I am summing two arrays and outputing a third array (not a reduction). Like this:
void add_scalar(float* result, const float* a, const float* b, const int N) {
for(int i = 0; i<N; i++) {
result[i] = a[i] + b[i];
}
}
I want to do this with the maximum throughput. With SSE and four cores I naively expect a speed up of 16 times (four for SSE and four for the four cores). I have implemented the code with SSE (and AVX). Visual studio 2012 has auto-vectorization but I get better results by "unrolling the loop". I run my code for arrays (with 32 byte alignment) with four sizes: less than 32KB, less than 256KB, less than 8MB, and greater than 8 MB coressponding to the L1, L2, L3 Caches, and Main memory. For L1 I see about a 4x speedup using my unrolled SSE code (5-6 with AVX). That's as much as I expect. The efficiency drops for each cache level after that. Then I use OpenMP to run on each core. I put "#pragma omp parallel for" before my main loop over the array. However, the best speedup I get is 5-6 times with SSE + OpenMP. Does anyone have a clue why I'm not seeing a speedup of 16x? Maybe it's due to some "upload" time of the array from system memory to the cache? I realize I should profile the code but that's another adventure in itself that I have to learn.
#define ROUND_DOWN(x, s) ((x) & ~((s)-1))

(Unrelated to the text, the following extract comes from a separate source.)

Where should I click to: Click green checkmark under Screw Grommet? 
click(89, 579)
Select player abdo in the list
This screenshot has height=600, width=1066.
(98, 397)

void add_vector(float* result, const float* a, const float* b, const int N) {
__m128 a4;
__m128 b4;
__m128 sum;
int i = 0;
for(; i < ROUND_DOWN(N, 8); i+=8) {
a4 = _mm_load_ps(a + i);
b4 = _mm_load_ps(b + i);
sum = _mm_add_ps(a4, b4);
_mm_store_ps(result + i, sum);
a4 = _mm_load_ps(a + i + 4);
b4 = _mm_load_ps(b + i + 4);
sum = _mm_add_ps(a4, b4);
_mm_store_ps(result + i + 4, sum);
}
for(; i < N; i++) {
result[i] = a[i] + b[i];
}
return 0;
}
My wrong main loop with a race condition something like this:
float *a = (float*)_aligned_malloc(N*sizeof(float), 32);
float *b = (float*)_aligned_malloc(N*sizeof(float), 32);
float *c = (float*)_aligned_malloc(N*sizeof(float), 32);
#pragma omp parallel for
for(int n=0; n<M; n++) { //M is an integer of the number of times to run over the array
add_vector(c, a, b, N);
}
My corrected main loop based on Grizzly's suggestions:
for(int i=0; i<4; i++) {
results[i] = (float*)_aligned_malloc(N*sizeof(float), 32);
}
#pragma omp parallel for num_threads(4)
for(int t=0; t<4; t++) {
for(int n=0; n<M/4; n++) { //M is an integer of the number of times to run over the array
add_vector(results[t], a, b, N);
}
}